____ Selected text
We got a notice in the mail about a week ago that said our community yard sale is scheduled for April 28. Happy birthday to me! I've been waiting for the yard sale... I need a reason to clean out a lot of.. ahem... stuff. The attic, while good at hiding years of boxes, is starting to become impassable. Though I can think of better ways to spend my 33rd birthday, the opportunity to purge years of quasi-hoarding habits comes in about 14th.
I think we're finally ready to part with those old college textbooks that we spent so much money on and swore we'd use once we got "real jobs," but haven't cracked open since 2000. And dang, those things are heavy to tote around (Rochester to Syracuse to Binghamton to Durham to Raleigh to WF... is that possible? 6 moves?).
It is time to get rid of old kitchen dishes and gadgets... the ones with small chips, the mismatched sets of silverware, and the pots and pans we were given when we each still had our own apartments.
The purge feels good. It sure is a lot of work to go through this many boxes, and breath this much dust. I've enjoyed the past couple of evenings, going through boxes that are labeled as "Nancy Drew books" and actually contain dozens of balls of yard and unfinished crocheted blankets. I never know what I am going to find.
________
____ Information supplied
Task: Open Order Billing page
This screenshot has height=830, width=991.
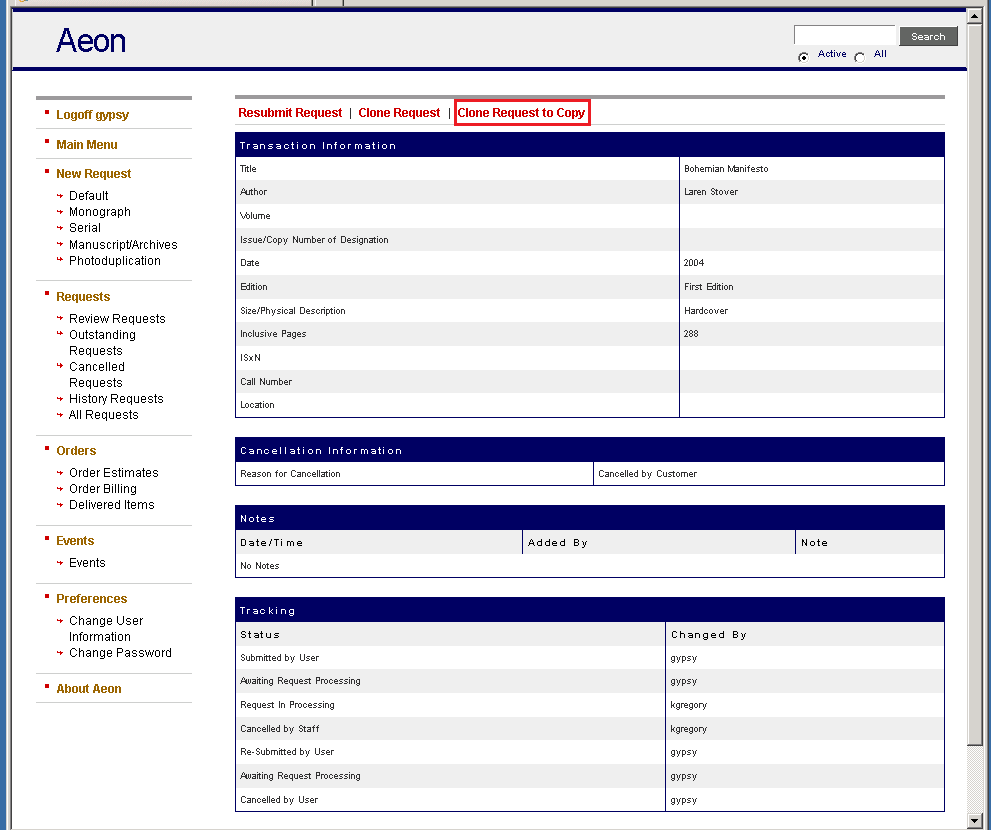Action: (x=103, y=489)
________
____ Information supplied
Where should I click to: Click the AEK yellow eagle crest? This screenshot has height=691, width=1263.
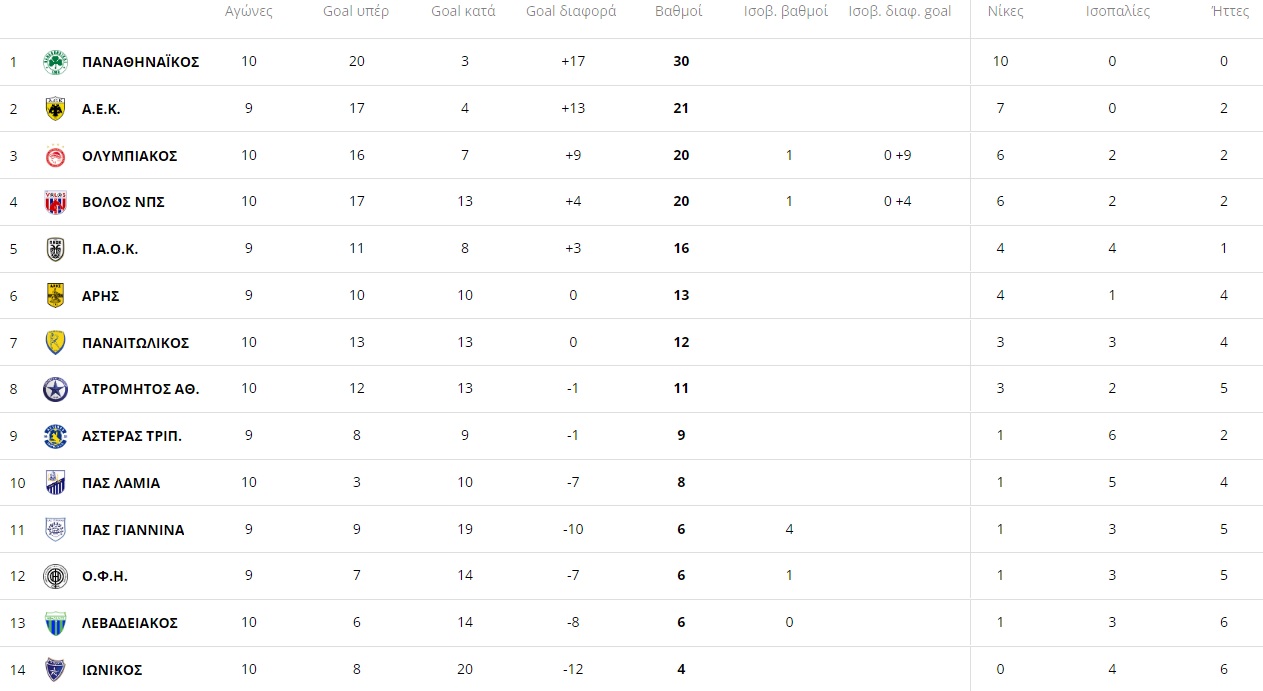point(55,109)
________
→ Tasks for this exercise
• a. Please print the part of the yard sale post that opens with the words containing "I think we're" and closes with "going to find.".
• b. Translate this sentence from the yard sale post into Spanish: "The attic, while good at hiding years of boxes, is starting to become impassable."
Work from the yard sale post alone, not the data.

→ Task-by-task outputs
• a.
I think we're finally ready to part with those old college textbooks that we spent so much money on and swore we'd use once we got "real jobs," but haven't cracked open since 2000. And dang, those things are heavy to tote around (Rochester to Syracuse to Binghamton to Durham to Raleigh to WF... is that possible? 6 moves?).
It is time to get rid of old kitchen dishes and gadgets... the ones with small chips, the mismatched sets of silverware, and the pots and pans we were given when we each still had our own apartments.
The purge feels good. It sure is a lot of work to go through this many boxes, and breath this much dust. I've enjoyed the past couple of evenings, going through boxes that are labeled as "Nancy Drew books" and actually contain dozens of balls of yard and unfinished crocheted blankets. I never know what I am going to find.

• b. El ático, aunque es bueno para esconder años de cajas, está empezando a volverse intransitable.